This week we continue our series introducing you to some of the great people who make up the Colligo team. Today we’re talking with Jeffrey Bakker from our software development group.
Hi Jeff, good to speak with you. Can you give us the 30,000 foot view of your role at Colligo?
I’m a senior developer here. Currently, I’m working on building infrastructure for our web projects and oversight of UI test automation. It’s fun because it applies to all our projects, so I’m working with all the different development teams these days.
I’m a big advocate for best in class test infrastructure. It’s not just about testing, it’s about behavior-driven development. It’s a philosophy about how you get clear and unambiguous requirements for a feature. We use in an English-like business language in much of our automated testing. So I’m working with the different teams to further embed it into the culture.
What drives you be such a strong advocate for behavior-driven development?
I’ve seen how well it works, and it’s something everyone can understand, so it doesn’t have to fall on just the dev or QA teams to test. It’s gets everyone involved and focused on how the product is supposed to operate from the user’s perspective. There’s also less turnaround and fewer mistakes made during development.
Before you joined Colligo, what was your background?

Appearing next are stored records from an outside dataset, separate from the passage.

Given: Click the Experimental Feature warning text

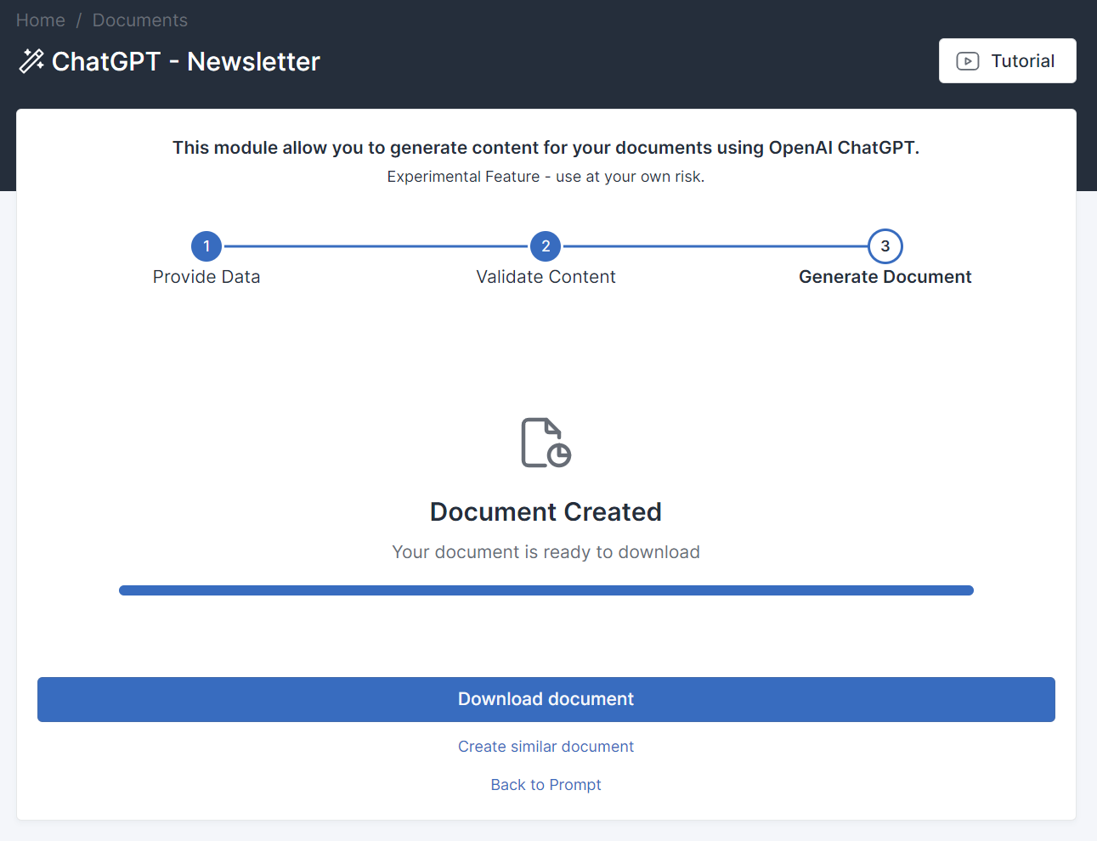Looking at the screenshot, I should click(x=546, y=177).
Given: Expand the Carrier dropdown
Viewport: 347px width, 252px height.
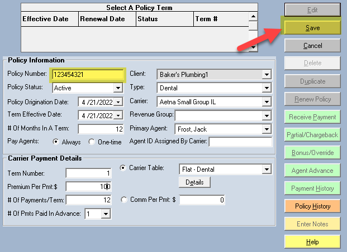Looking at the screenshot, I should point(266,102).
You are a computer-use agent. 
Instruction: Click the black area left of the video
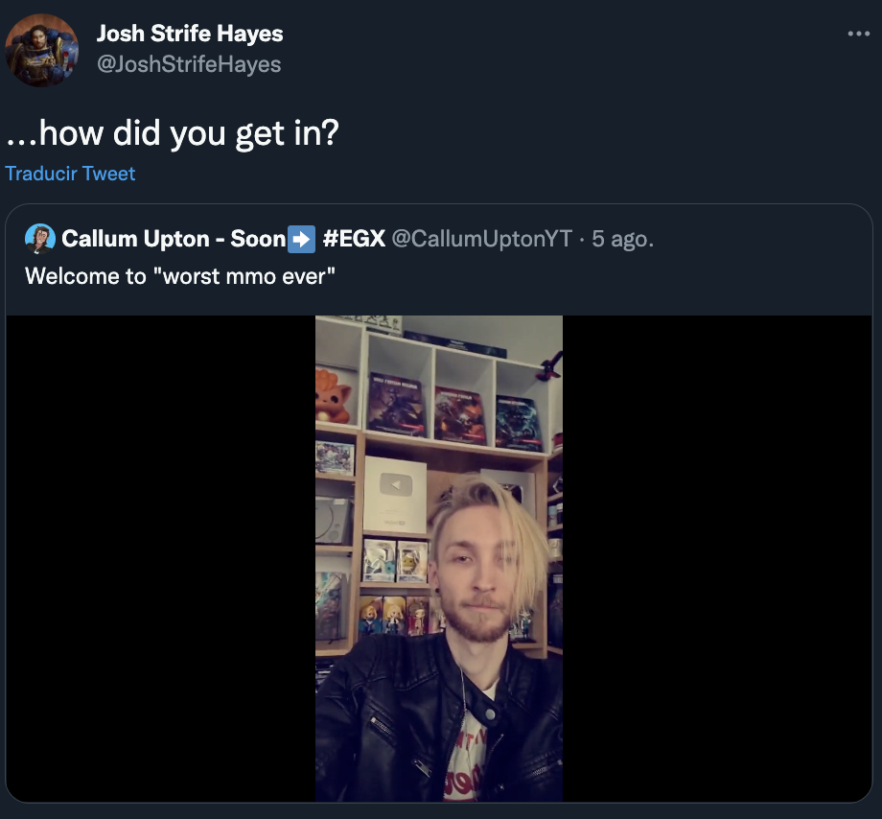point(161,558)
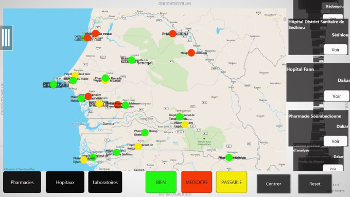Toggle the Pharmacies filter
Viewport: 350px width, 197px height.
pos(22,182)
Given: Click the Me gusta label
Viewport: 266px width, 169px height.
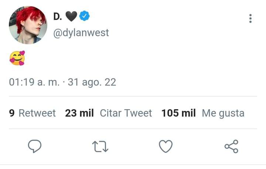Looking at the screenshot, I should [x=223, y=113].
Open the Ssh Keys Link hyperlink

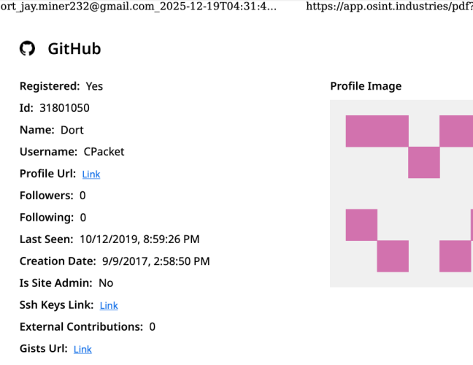109,306
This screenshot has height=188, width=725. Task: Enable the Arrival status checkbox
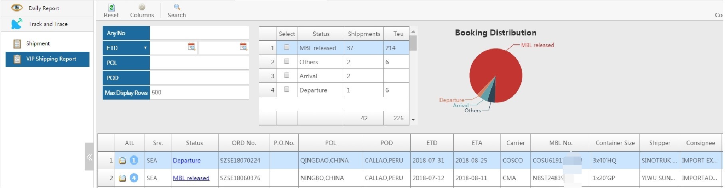286,75
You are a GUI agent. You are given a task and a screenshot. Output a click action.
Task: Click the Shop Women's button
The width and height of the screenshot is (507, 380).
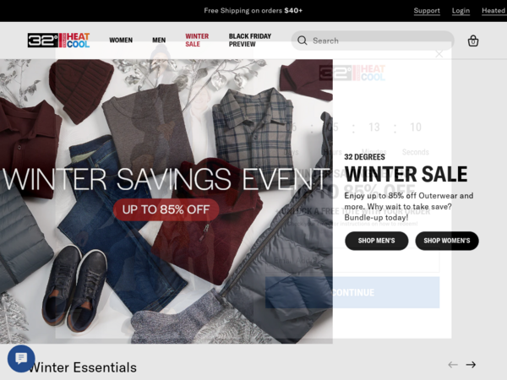click(447, 241)
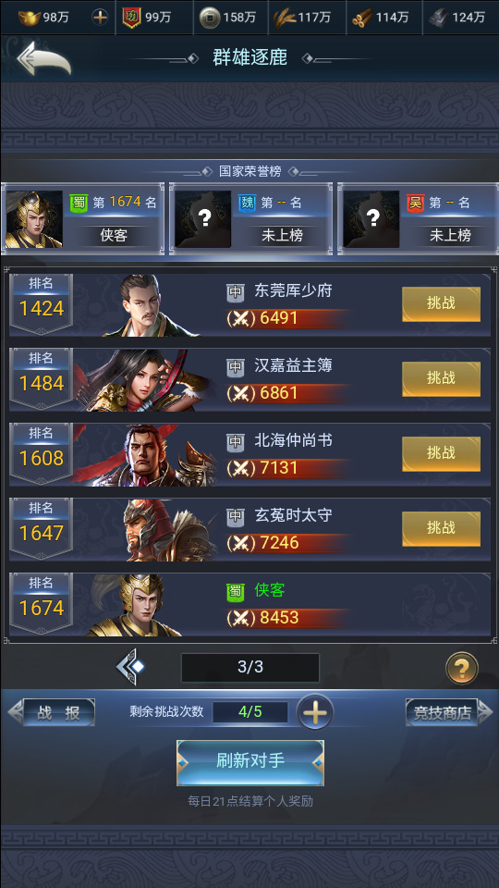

Actually, it was my interest in art that really attracted me to computers. They weren’t of interest to me until the 90’s when computer graphics started to really take off in the mainstream. I took drafting in high school, and we’d sit at the drafting table with pencils and T-squares, and then it all started to switch to computers. Now it’s all computer graphics courses. So that was my gateway into computers—the graphics. It all ties back into how I’m a very UI-oriented programmer, because I started from an artistic background.
I studied programming at college, with a focus on Information Systems, but I soon got into open source and started building things that I found interesting and I thought other people would too.
What sort of apps were you developing?
Lots of different things: tools for video games, computer benchmarking software, health and fitness tools. That was before the explosion in fitness apps, I wanted something to help me schedule and remind me and remain accountable for my workout regime. I’d see a lack of something in the market and I’d choose to make it exist.
Professionally, I worked on Windows applications before mobile platforms started becoming prominent. Then I moved onto mobile application development. For several years I worked on open source projects while also continuing to develop my own products on the side and selling them through the Apple Store.
The last company I was with before Colligo, I started in QA. They were doing 3-D virtual training technology. I was developing for prototype wearables. It was cool, but it was a little ahead of its time.
So then you joined Colligo. Tell us what attracted you to the company.
Well, I joined in late 2015. I had a lot of knowledge of multiple platforms and so I wanted to pivot into cross-platform development. So, the opportunity to work on that with Colligo where our app suite is spans multiple devices is interesting to me.
The office location is excellent, and the people and the culture are a great fit for me. I didn’t know what I was missing culture-wise until I joined here. People are easy-going and friendly and we can joke around but we’re serious about the work we do. There’s a good balance here.
Agreed! Tell us about a day in your life at Colligo.
We usually begin with scrum standups. I used to get pretty heads down on developing great things: high quality, clean code. But in my current cross-team role there’s a lot of knowledge sharing, so I spend a lot of time documenting what I learn to help with knowledge transfer and get that communicated out.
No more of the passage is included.